Ainsi, l’intelligence collective s’avère productive lorsque tous les éléments composant le groupe agissent dans un but commun. Par exemple, une situation de crise, dans laquelle un seul objectif défini permettra de s’en sortir, peut générer cette synergie.

En somme, l’intelligence collective n’est ni innée, ni instinctive. Elle est le fruit d’une stimulation exogène à l’individu. C’est pour cela qu’elle doit être encadrée. Dans un premier temps, il est donc utile, voire conseillé, d’avoir un “facilitateur” qui ne participera pas, mais sera là pour veiller au respect des règles. Une fois ces règles intériorisées, les ateliers pourront alors se faire avec plus d’autonomie.

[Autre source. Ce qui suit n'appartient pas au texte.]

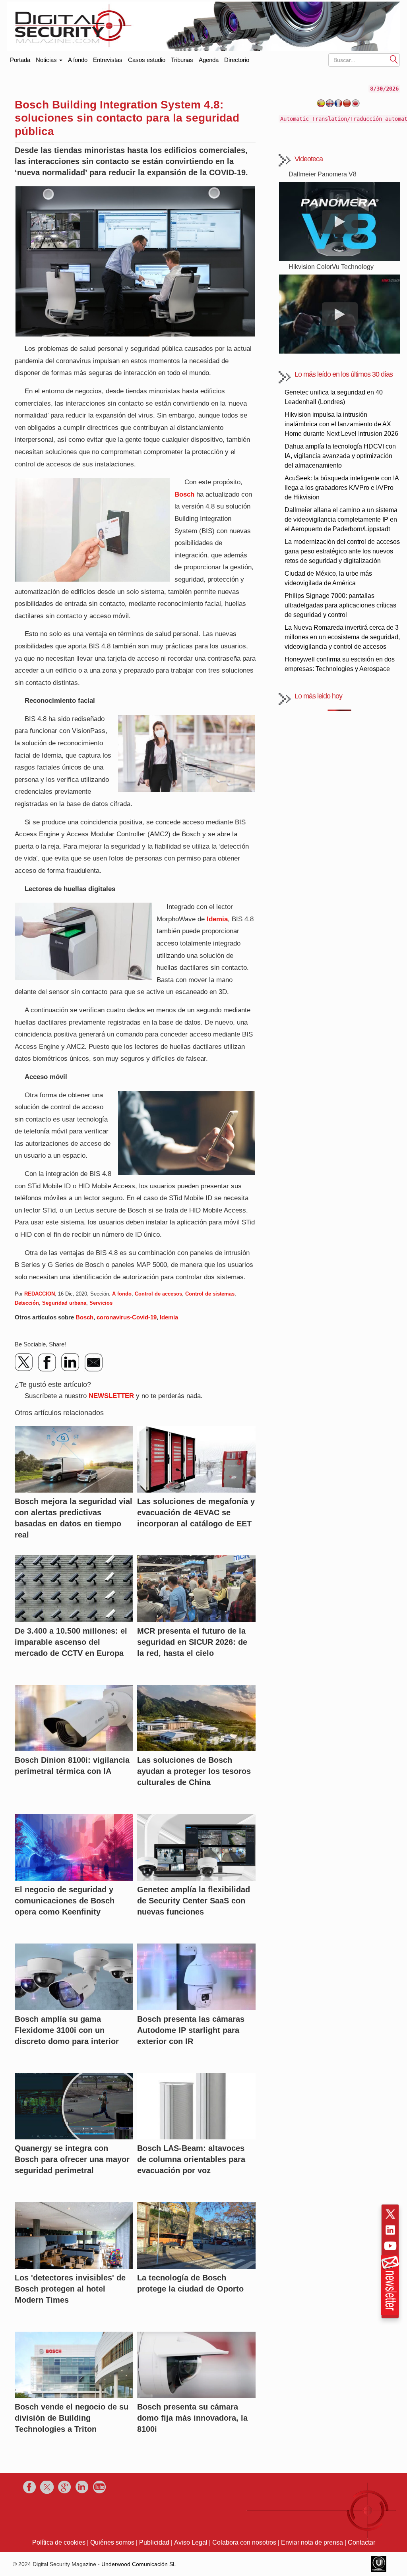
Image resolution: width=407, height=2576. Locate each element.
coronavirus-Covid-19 (127, 1317)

Il est toutefois très important de garder en tête que l’intelligence collective dans une organisation est, avant tout, une volonté du dirigeant, des managers, mais aussi des employées, de mettre en place ce type de méthodologie dans leur quotidien. Ils doivent reconnaître l’utilité et le bénéfice à collaborer, à la fois pour le groupe et pour eux-mêmes. Ils doivent réaliser que leur performance au sein de ce groupe est meilleure que s’ils étaient isolés. Bien que des méthodes, comme le Design Sprint et Design Thinking, permettent de mieux cadrer et accompagner l’intelligence collective pour améliorer ses effets, l’adhésion à cet état d’esprit est primordiale.

Si la tâche peut sembler compliquée pour les grosses organisations monolithiques et pyramidales, elle n’est pas impossible. Ainsi, bien que nous œuvrions dans un environnement très hiérarchisé, à la Fabrique numérique nous poussons vers ces méthodes afin de maximiser la créativité et l’innovation dans nos projets.